“ A healthy social life is found only when, in the mirror of each soul, the whole community finds its reflection, and when, in the whole community, the virtue of each one is living.”

 ~ Rudolf Steiner

When did you get started on the Internet? Are you what they call an early adopter, or were you late to the party? Well, if you weren’t born yesterday you’ve seen a lot of change, both online and in our world in general.

Remember Friendster? How about AOL or Yahoo chat rooms? I’ll bet you even had a MySpace profile at one point or another.

Think back to our society in that era and before, and notice what’s different. Specifically, the political landscape. (You knew I was going to bring up politics today right?)

Think about how politics worked back then. A candidate had to get out in front of people and discuss issues with them in person. Of course there were ads on television and political junk mail in your letter box.

But at the end of the day, politics were part of the social discourse. You talked to your friends, struck up conversations with acquaintances at cafés, and listened to the opinions of people you respected.

Gradually, and actually with blinding speed, social media crept into our lives and wrapped its tentacles around every facet of our social discourse.

At the time, we welcomed it as a communications novelty and a shiny new fun way of being entertained. There was very little discussion of the implications to our body politic. No one thought of it as a utility.

The dotcom bubble burst and its ashes rose the iPhone and the age of apps. Facebook began its meteoric rise. Suddenly everyone had a computer in their hand and began flocking to the big new private social media companies in a big way.

Back around 2010 I remember getting really upset because people had started to use Facebook as a utility. Trusting your social connections and valuable personal content to the whims of a corporation never seemed like a good idea.

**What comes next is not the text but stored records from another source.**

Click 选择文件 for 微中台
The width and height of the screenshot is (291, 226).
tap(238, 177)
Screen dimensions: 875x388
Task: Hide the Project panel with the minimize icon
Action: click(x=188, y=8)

And just to clarify, utilities are things like email, or telephone service, or the post office. You have your number or address or whatever, and the federated systems work together to handle your message.

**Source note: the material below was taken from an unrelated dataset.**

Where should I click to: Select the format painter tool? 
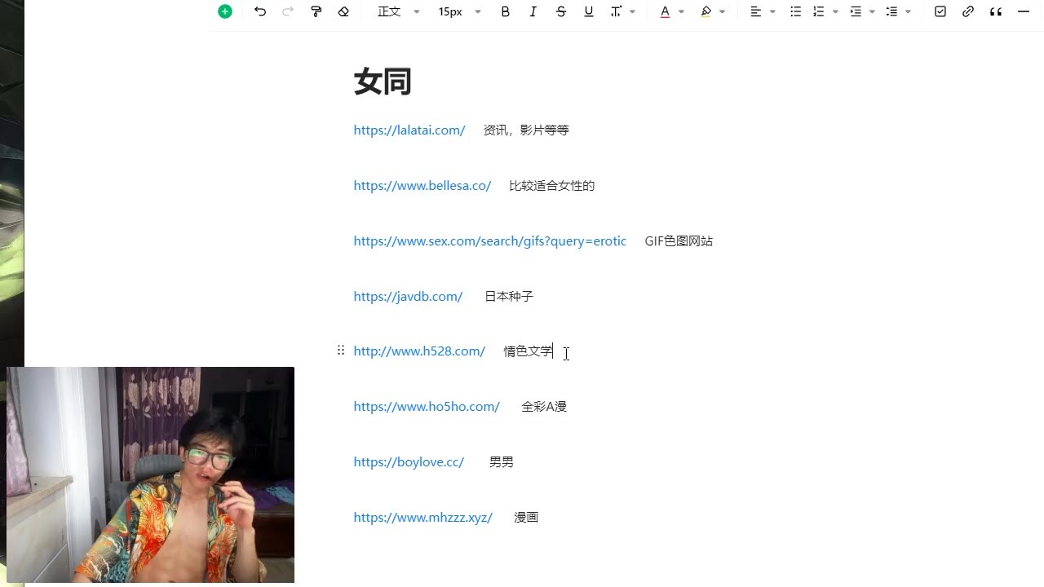coord(316,11)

That’s why I’m always advising people to build their email list, because that’s an asset you own. If your contacts and ability to reach people are in the hands of a private company that can turn on you, you were never safe.

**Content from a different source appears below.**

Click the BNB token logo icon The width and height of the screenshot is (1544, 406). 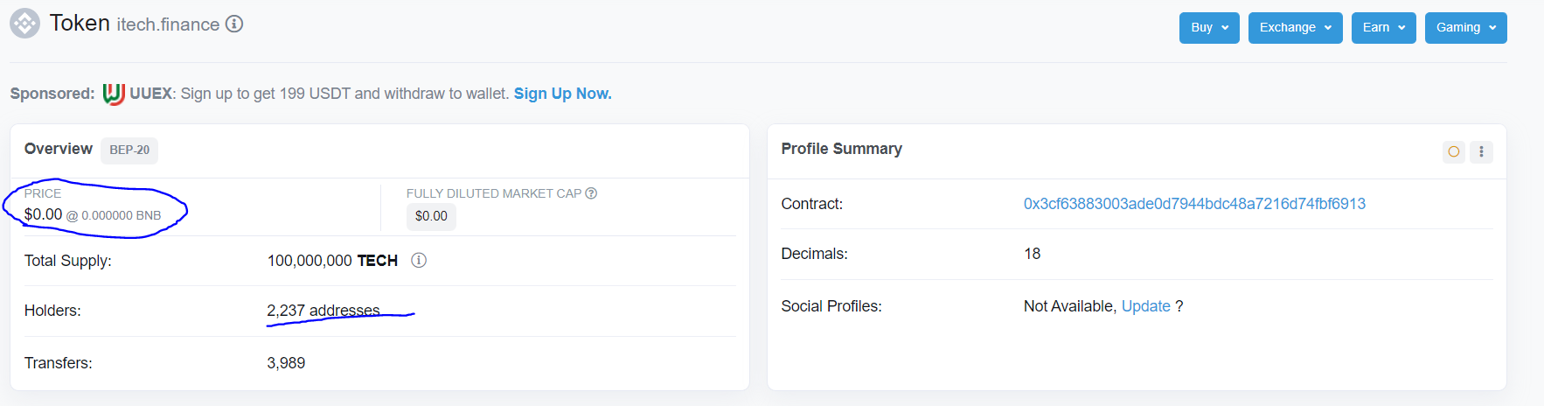click(24, 24)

As a society, we are well over a decade in to the experiment of letting private companies mediate our social experience. It’s as if we’ve had a blindspot to the fact that our social discourse and our body politic are intertwined like milk and cereal.

Regardless of what happens tomorrow, this is a watershed moment. The rich guy that just bought the big platform that journalists, politicians, and news agencies rely on posted a Nazi meme today and told his hundred million followers to vote for the party that’s committed to taking women’s rights away and shredding the social safety net.

So it would appear that the mask is off. Meanwhile, the whiz kid over at the helm of the other big platform most of you rely on has managed to incinerate around $700 billion in the past year chasing the scheme that we all want to sit around with goggles on our heads in some virtual world. Yeah, sure, but nobody likes to puke.

So society’s big wake up call right now has to be “Putting our collective social discourse into the hands of shifty privateers with malevolent motives has got to stop.“

The main reason that hate and division and propaganda thrive on private social media sites is the profit motive. Your attention is the product that gets sold to advertisers. If you are mad, inflamed, scared, or just feel sad or depressed, you’re going to spend more time on the sites, which sells more ads.

As someone who migrated from Facebook to the Bird App some years ago, this recent debacle has been most disheartening. I’ve been checking out the various private alternatives and nothing else is appealing.

Until I took a closer look at Mastodon. The clever fellow behind it has designed it as a decentralized utility that no one person or company can own.

At first crack, it seems a little geeky, and there is a bit of a learning curve, (remember how smart you felt when you figured out your AOL chat room?), but after spending a little time getting used to it and learning more about it, I am hooked.

Here’s why. It weeds out and minimizes hate, intolerance, and misinformation by design. How can it do that? Here’s a quote from Eugen Rochko, the inventor.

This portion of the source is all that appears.